## [Your goal]
Set down the data below in full and exactly, minus the pictures.

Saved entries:
---*---
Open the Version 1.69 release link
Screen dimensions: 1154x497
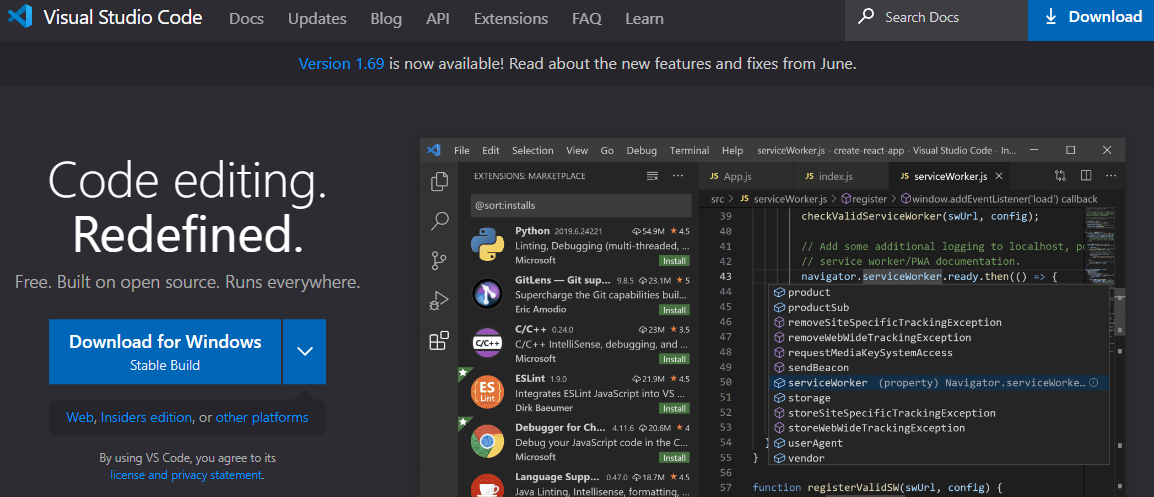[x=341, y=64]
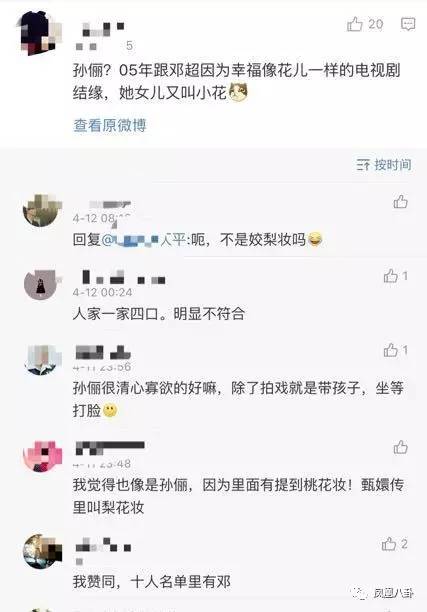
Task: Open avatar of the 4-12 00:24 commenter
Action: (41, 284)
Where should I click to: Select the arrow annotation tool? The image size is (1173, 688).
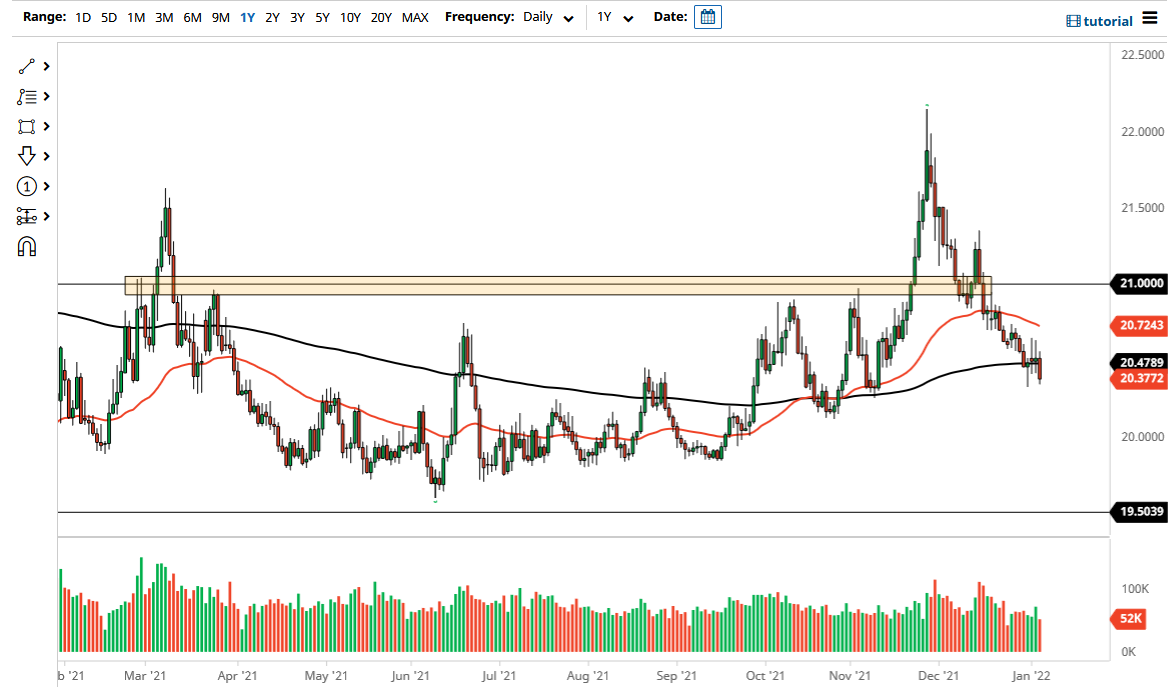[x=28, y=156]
---*---
## [Task response]
Open the Version 1.69 release link
Screen dimensions: 1154x497
[x=341, y=64]
Task: Open avatar of the 4-12 00:24 commenter
Action: (41, 284)
Where should I click to: Select the arrow annotation tool? The image size is (1173, 688).
[x=28, y=156]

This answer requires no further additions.